▸ **REQUIREMENTS**
(a) In the excerpt of viewer comments, why does the first commenter still favor filmic even though it looks faded?
(b) Print the stretch of the viewer comments from "Just coming around" through "a great video!".

▸ **EXCERPT TO READ**

§

I'm sorry but i think filmic still looks best in all the examples. Khronos seems to just blend the worst elements of AGX and Standard: As colors get brighter they become oversaturated and then become undersaturated, with very obvious delineations, while filmic is the only one that keeps the saturation consistent throughout the gradient, at least in appearance. Does it look faded? Sure but it'll be alot easier to add a simple curves on top of that than trying to resaturate only the highlights in AGX and Khronos.
That's great news! I always had a color problem, be it with my monitor, or filmic / agx. I understand that colors aren't supposed to be saturated much, but when I ask for 255 maximum RED color, and I get a desaturated one, it gets very annoying. Now I can actually make my diffuse map a full 255 RED, and do zero corrections on the lighting and composition!
You define the restrictions and downfall of Khronos "PBR" Neutral in your first few sentences. "...designed to do this in neutral lighting conditions...". What is neutral? Surrounding and context matters immensely when READING an image. If you have a "warm" surround, what's R=G=B will read blueish, and if you have a "cool" surround, it will read yellowish. So once the product render is put in an environment and lit by it equation of Neutral will immediately breakdown and product colors will read wrong. Because we read images, not color-pick them. Think about the blue-yellow dress debacle. I'd provide examples to this but can't attach images here ofc. Khronos Neutral makes your images look like renders in short. In my experience client isn't always happy with that, most don't color-pick their IP Hex values. If you load up an "hdri" with clouds and the sun and view it through Khronos Neutral you will immediately see what reads wrong, polarity flips and decrements galore. I think it takes the artist a couple steps away from the right track.
I'm not arguing that it shouldn't exist, I'm trying to raise awareness to prevent people from banging their heads on walls trying to fix something that creates the issue in the first place. Your response here is basically saying, "if you don't like spiked drinks, don't order drinks"
When I heard about this being implemented in Blender 4.2, I was so happy
I kept having problems with color consistency with sRGB textures since I do product design and product visualization in Blender
Thank goodness for this new view transform
As an industrial designer using Blender for product renderings and e-commerce visuals since last year, I found this new tone mapping very useful. Thanks for the detailed comparisons.
I'm Soooo happy with Khronos PBR you just cant imagine - it just makes my life so easy!
I learn more things from this channel than the official Blender channel! keep up the good work!
Just coming around to adopting AGX for product renders. I always come to your channel for the pro explanation. Watched your AGX video then bumped into this khronos video. Looks like a giant time saver. Thanks for another great video!
Thanks a lot for the info. Khronos looks really good and usable out of the box without any additional tweaks.
Thanks for a great video!
I had a project where I needed to render yellow glass and it took me hours to understand that because of AGX the part that is transmitting the refraction (not reflection) couldn’t handle a tinted refraction, I had to go back to filmic to solve this
Thanks Chris for bringing good news! That's exciting!

§

▸ **GIVEN MATERIAL**
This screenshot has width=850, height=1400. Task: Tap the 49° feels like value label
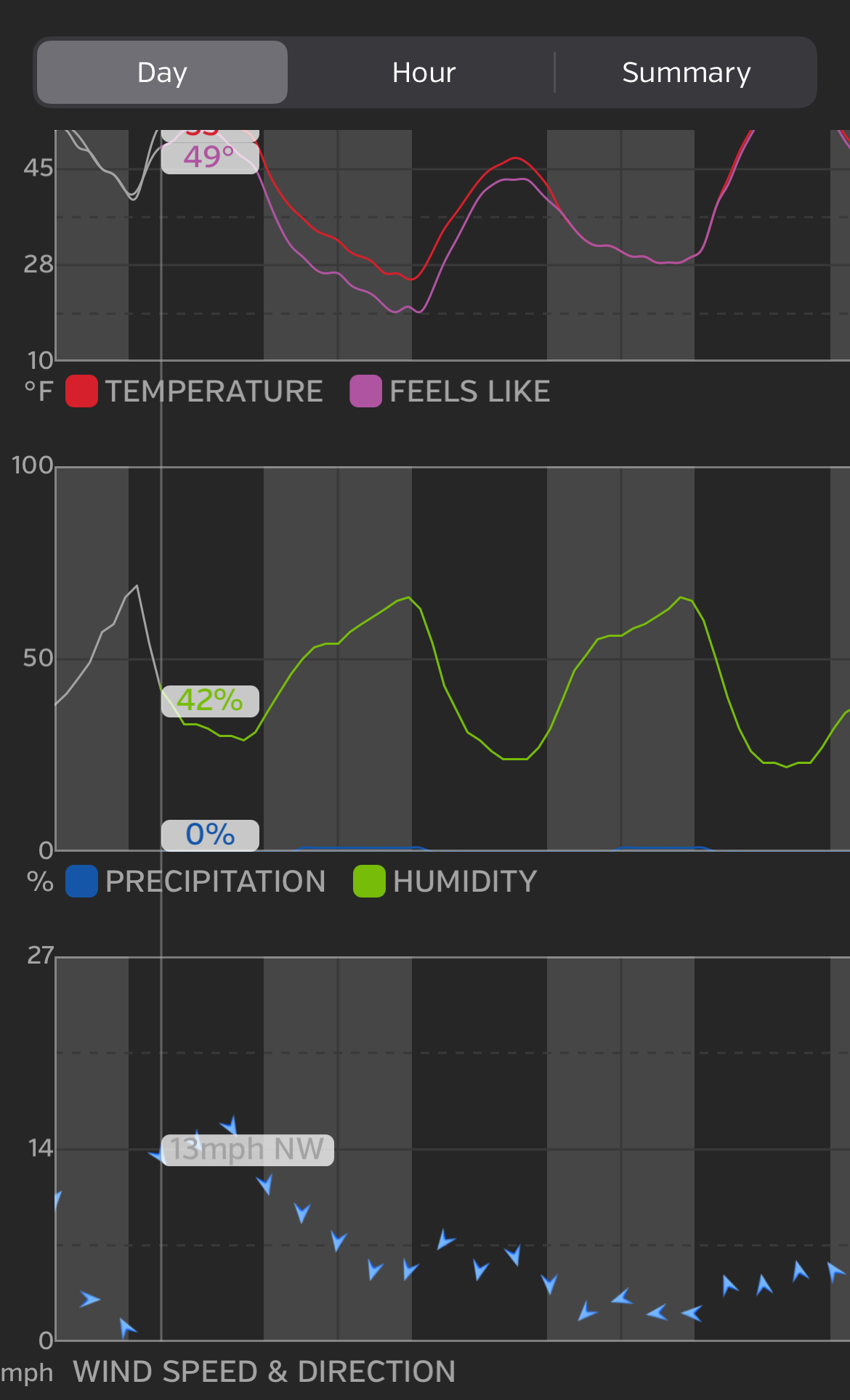tap(210, 158)
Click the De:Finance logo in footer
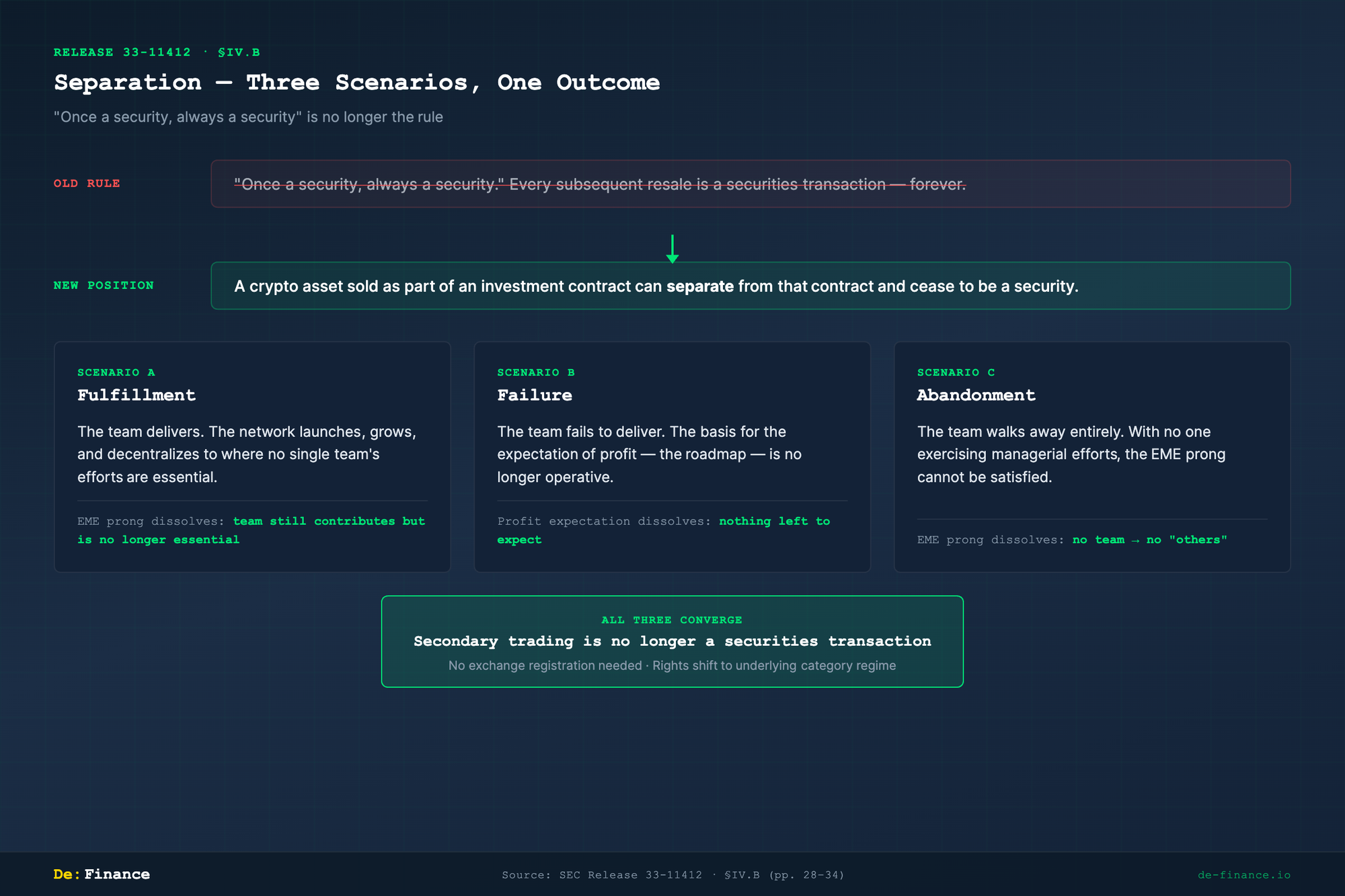 click(x=102, y=874)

§

▸ **FULL SOLUTIONS**
(a) The commenter says filmic is the only one of the view transforms that keeps saturation consistent across the gradient, at least in appearance. Its faded look can be fixed more easily with a simple curves adjustment than AGX or Khronos, where only the highlights would need to be resaturated.

(b)
Just coming around to adopting AGX for product renders. I always come to your channel for the pro explanation. Watched your AGX video then bumped into this khronos video. Looks like a giant time saver. Thanks for another great video!
Thanks a lot for the info. Khronos looks really good and usable out of the box without any additional tweaks.
Thanks for a great video!